→ **WHAT TO WORK ON**:
Write out nothing except the lines of the entries below, from the first through the one containing "V Fest – Vietnam", exactly and without pictures.

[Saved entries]
Segment Open
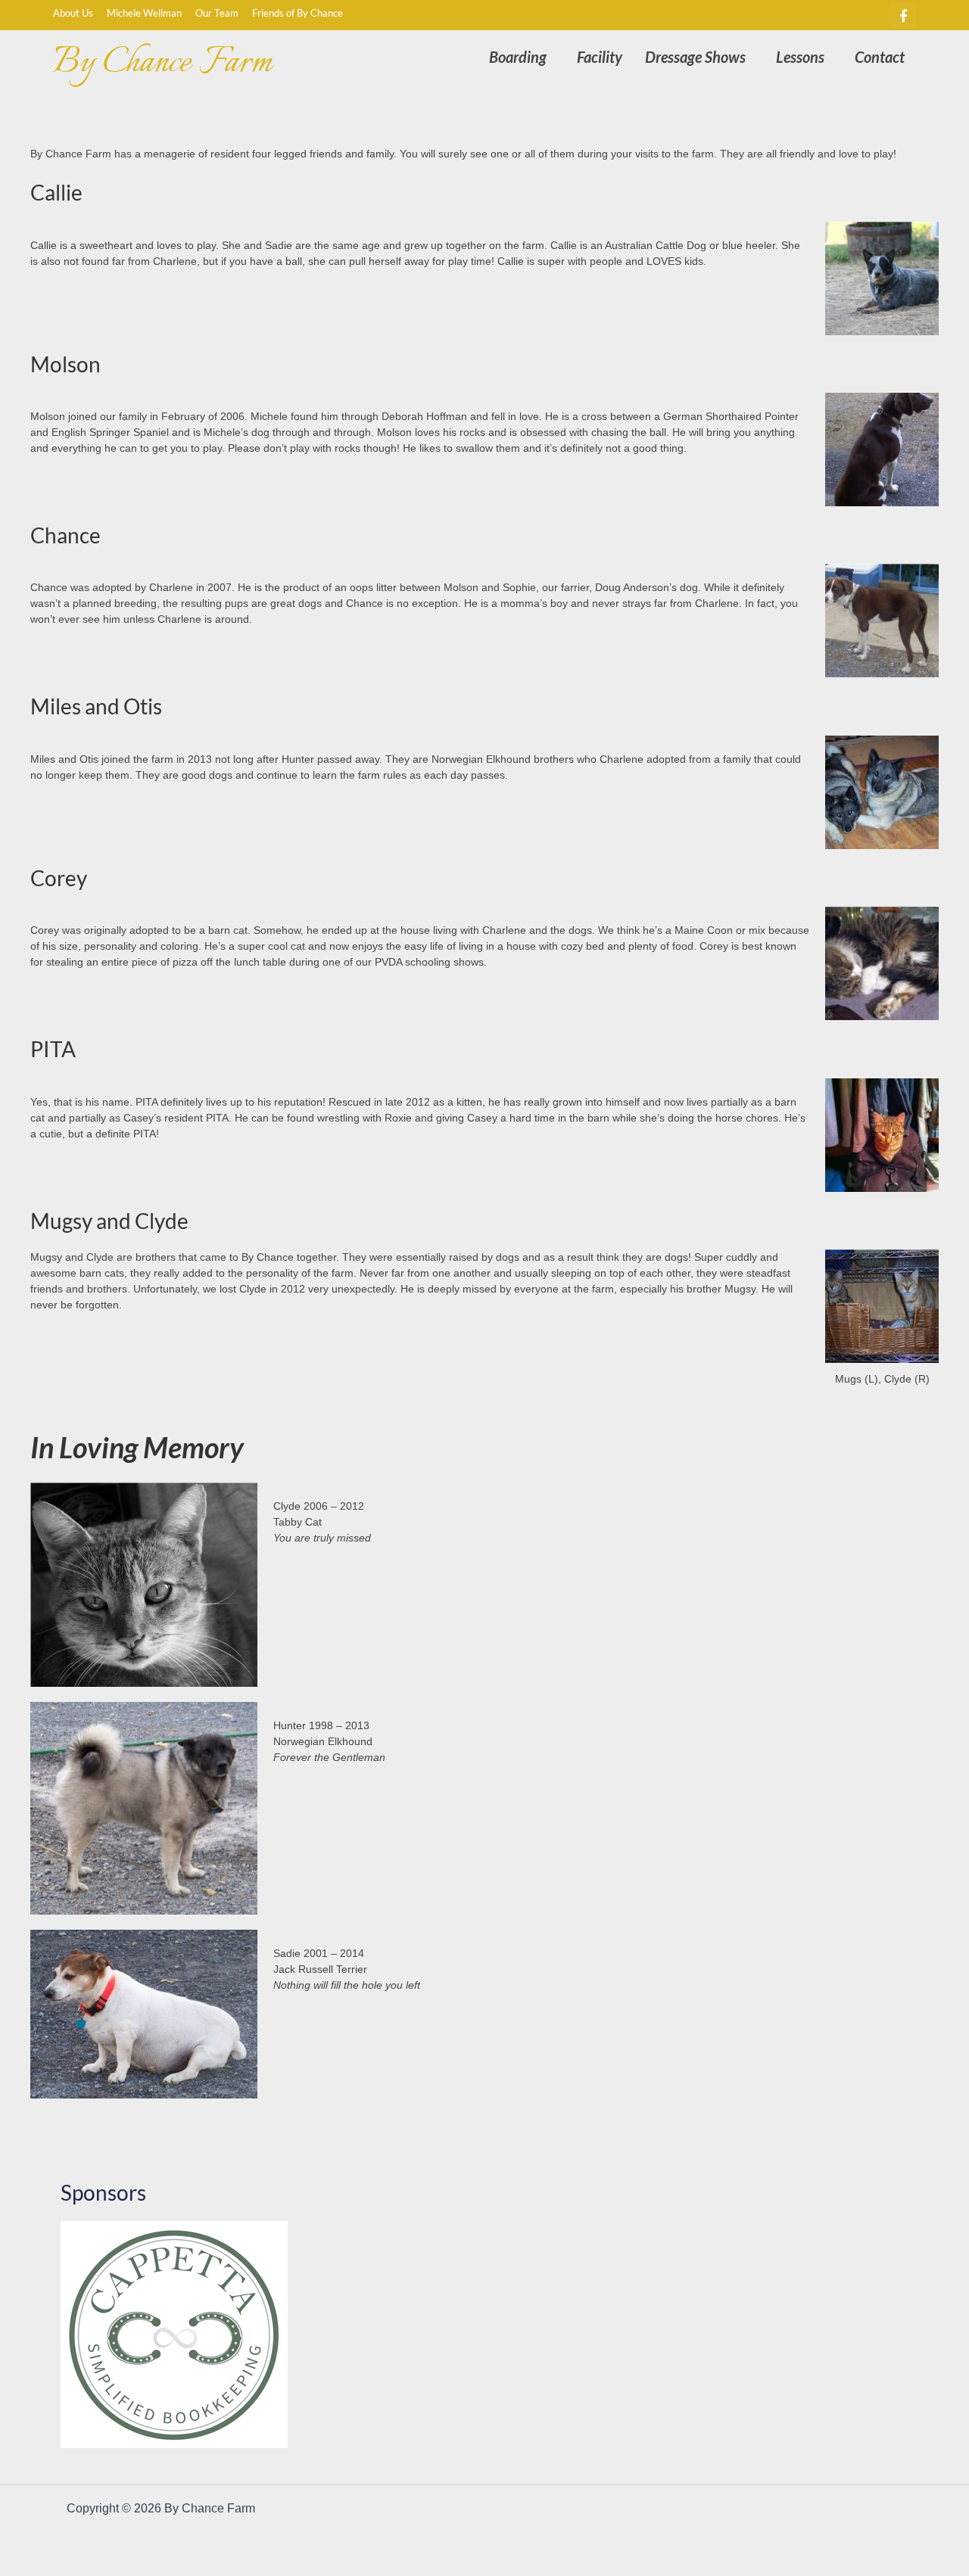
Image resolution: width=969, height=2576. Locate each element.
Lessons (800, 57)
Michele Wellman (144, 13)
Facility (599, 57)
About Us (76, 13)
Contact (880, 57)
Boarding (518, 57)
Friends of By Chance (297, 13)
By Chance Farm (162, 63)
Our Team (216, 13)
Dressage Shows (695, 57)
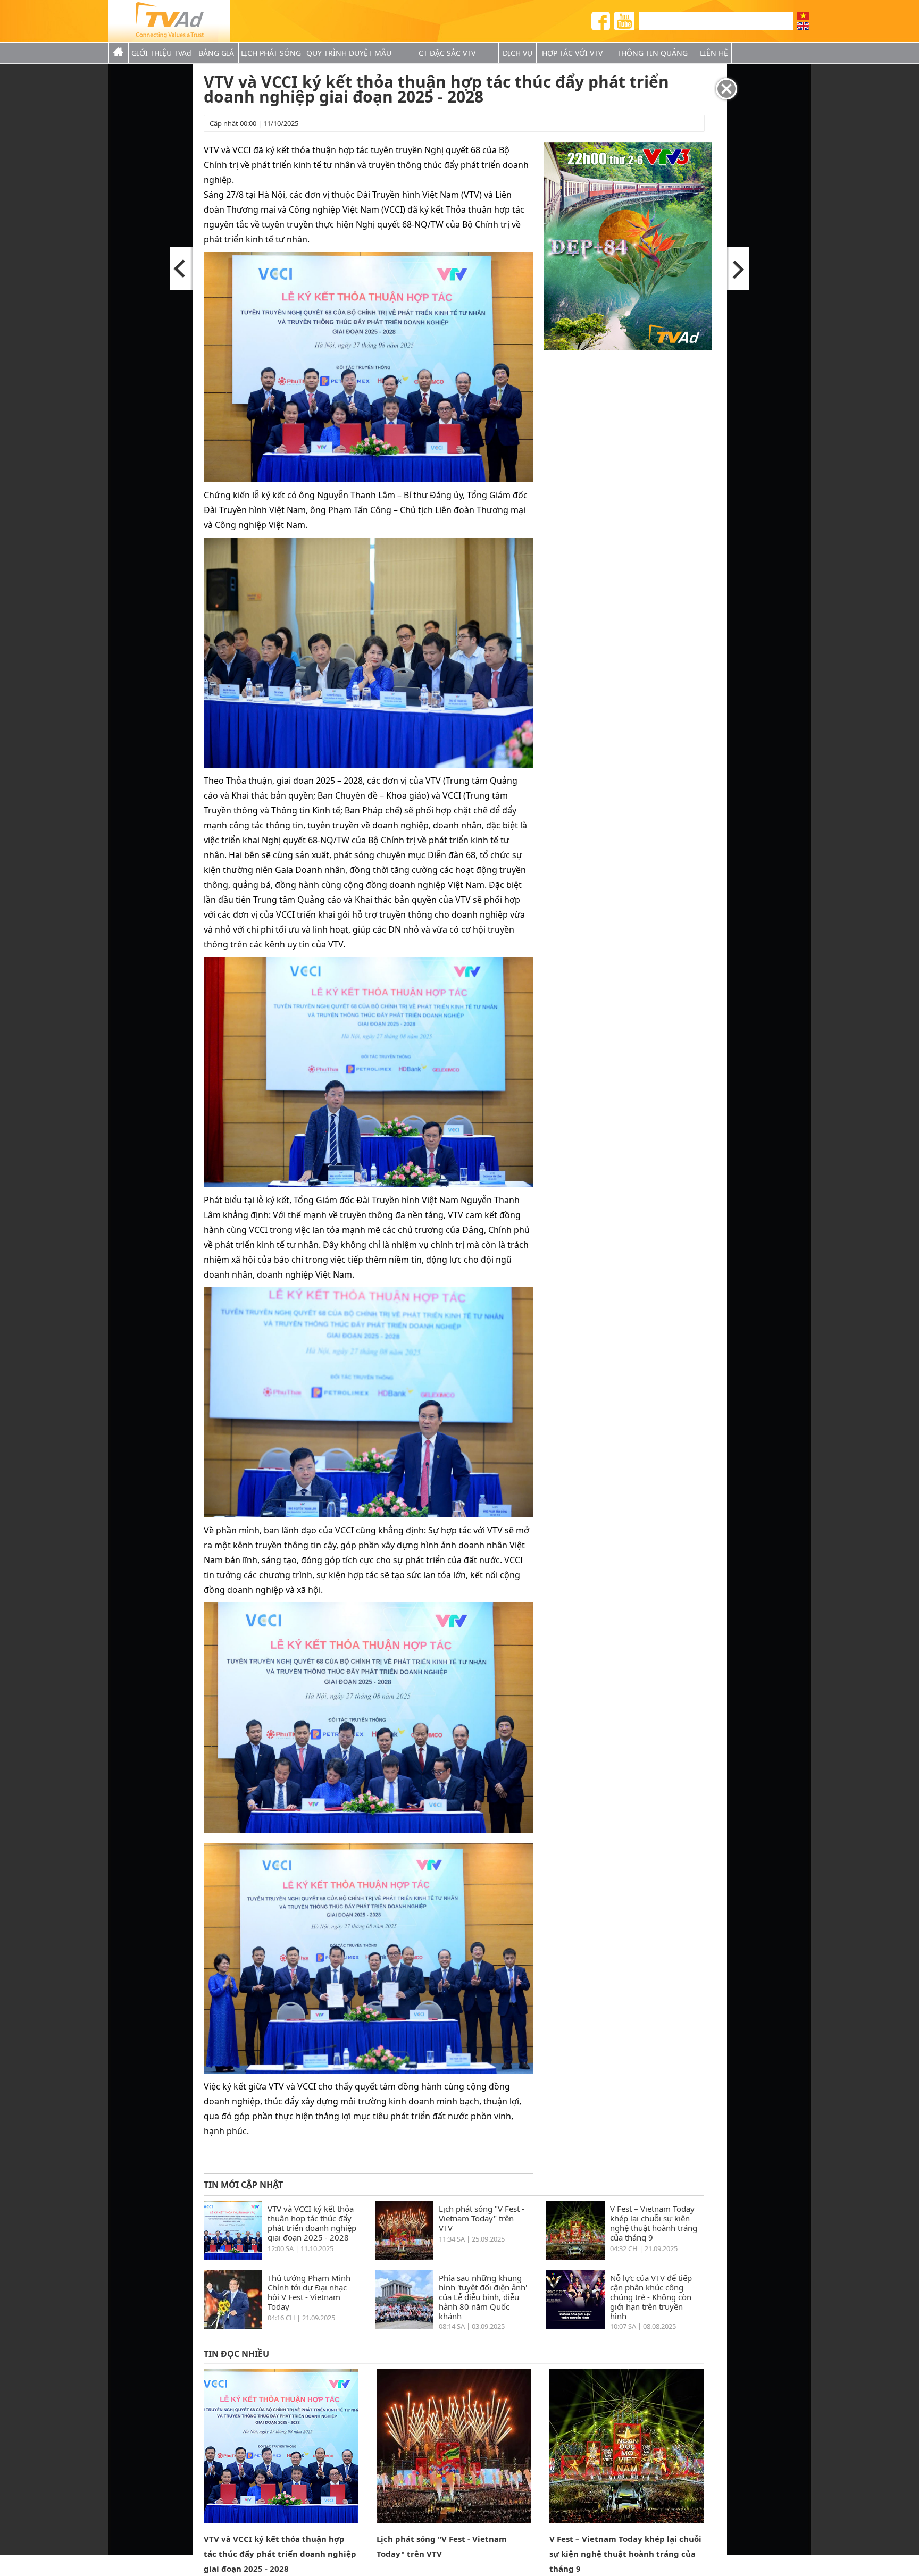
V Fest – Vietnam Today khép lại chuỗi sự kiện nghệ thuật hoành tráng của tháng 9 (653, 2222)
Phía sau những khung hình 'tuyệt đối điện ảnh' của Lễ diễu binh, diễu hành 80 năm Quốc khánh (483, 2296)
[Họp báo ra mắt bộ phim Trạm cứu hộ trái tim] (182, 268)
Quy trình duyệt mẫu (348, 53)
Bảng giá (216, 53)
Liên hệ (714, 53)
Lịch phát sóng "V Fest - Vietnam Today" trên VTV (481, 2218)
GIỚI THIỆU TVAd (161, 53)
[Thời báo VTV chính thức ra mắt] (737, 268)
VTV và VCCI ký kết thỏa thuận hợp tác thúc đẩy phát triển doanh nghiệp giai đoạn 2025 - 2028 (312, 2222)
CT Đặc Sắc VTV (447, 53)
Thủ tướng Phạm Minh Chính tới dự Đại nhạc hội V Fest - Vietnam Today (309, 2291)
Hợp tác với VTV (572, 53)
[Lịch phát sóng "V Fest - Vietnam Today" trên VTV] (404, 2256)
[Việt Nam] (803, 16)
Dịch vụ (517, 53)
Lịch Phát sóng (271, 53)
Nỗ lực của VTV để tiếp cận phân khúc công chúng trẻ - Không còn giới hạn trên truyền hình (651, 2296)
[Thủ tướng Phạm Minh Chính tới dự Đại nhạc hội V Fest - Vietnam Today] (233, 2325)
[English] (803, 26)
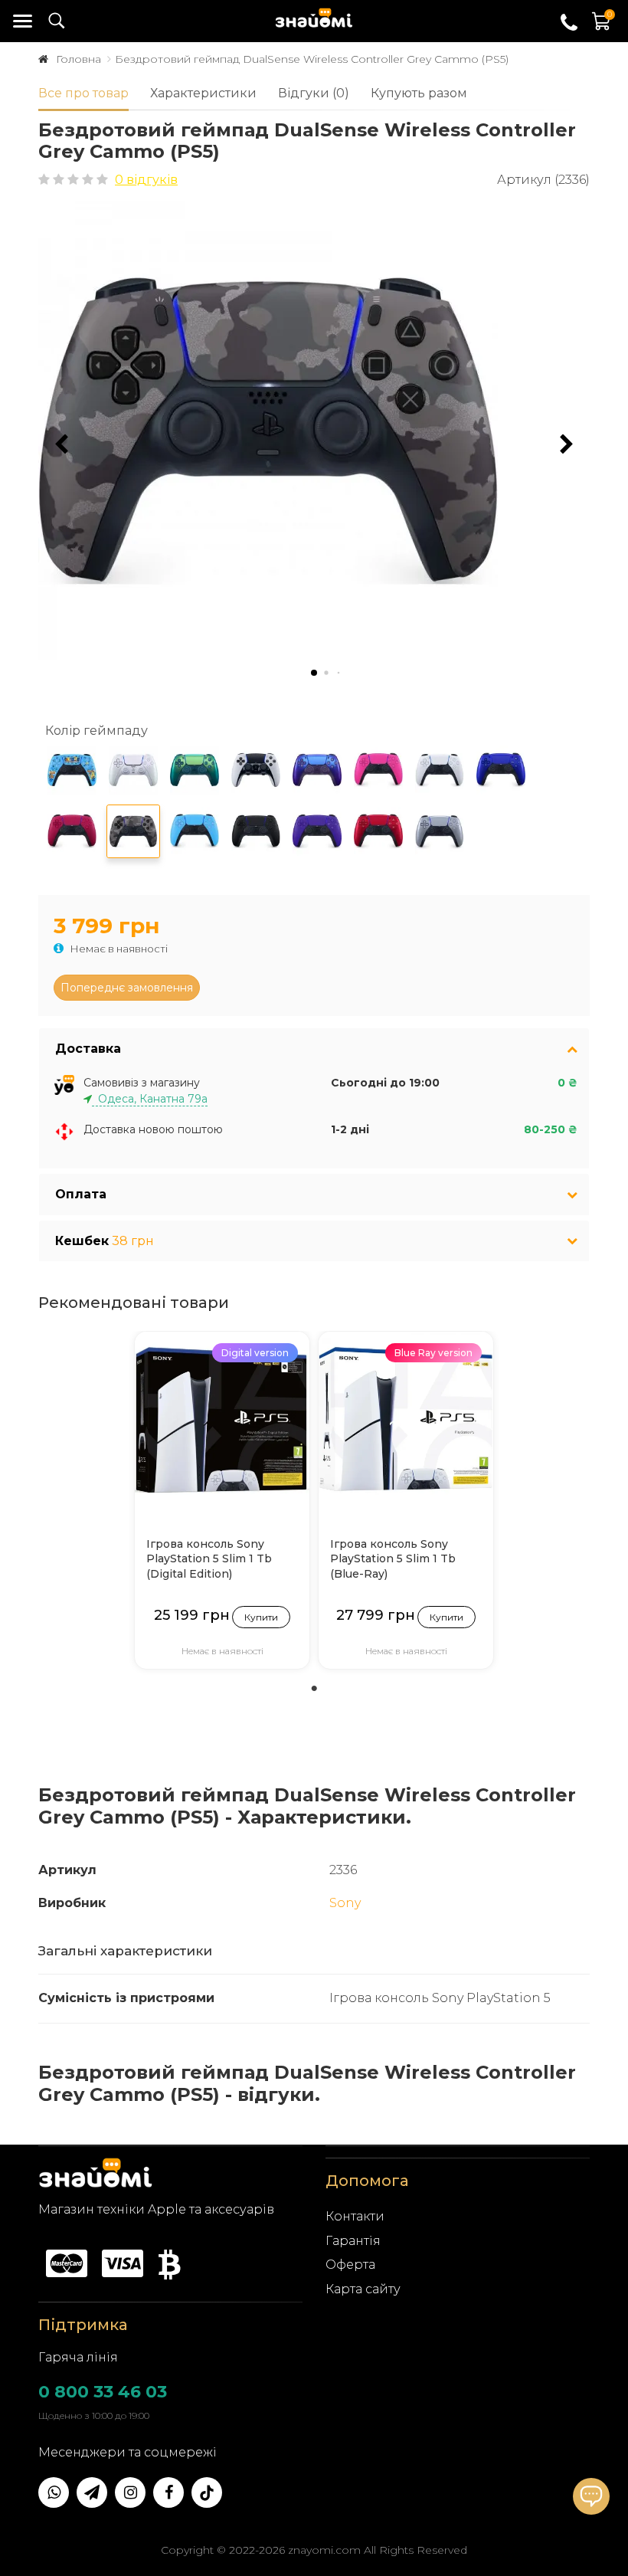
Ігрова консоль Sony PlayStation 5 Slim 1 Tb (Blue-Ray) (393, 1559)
Segment Closed
→ **ANSWER AREA**:
Image resolution: width=969, height=2576. Locate each element.
Lessons (800, 57)
Michele Wellman (144, 13)
Facility (599, 57)
About Us (76, 13)
Contact (880, 57)
Boarding (518, 57)
Friends of By Chance (297, 13)
By Chance Farm (162, 63)
Our Team (216, 13)
Dressage Shows (695, 57)
V Fest – Vietnam Today khép lại chuỗi sự kiện nghệ thuật hoành tráng của tháng 9 (653, 2222)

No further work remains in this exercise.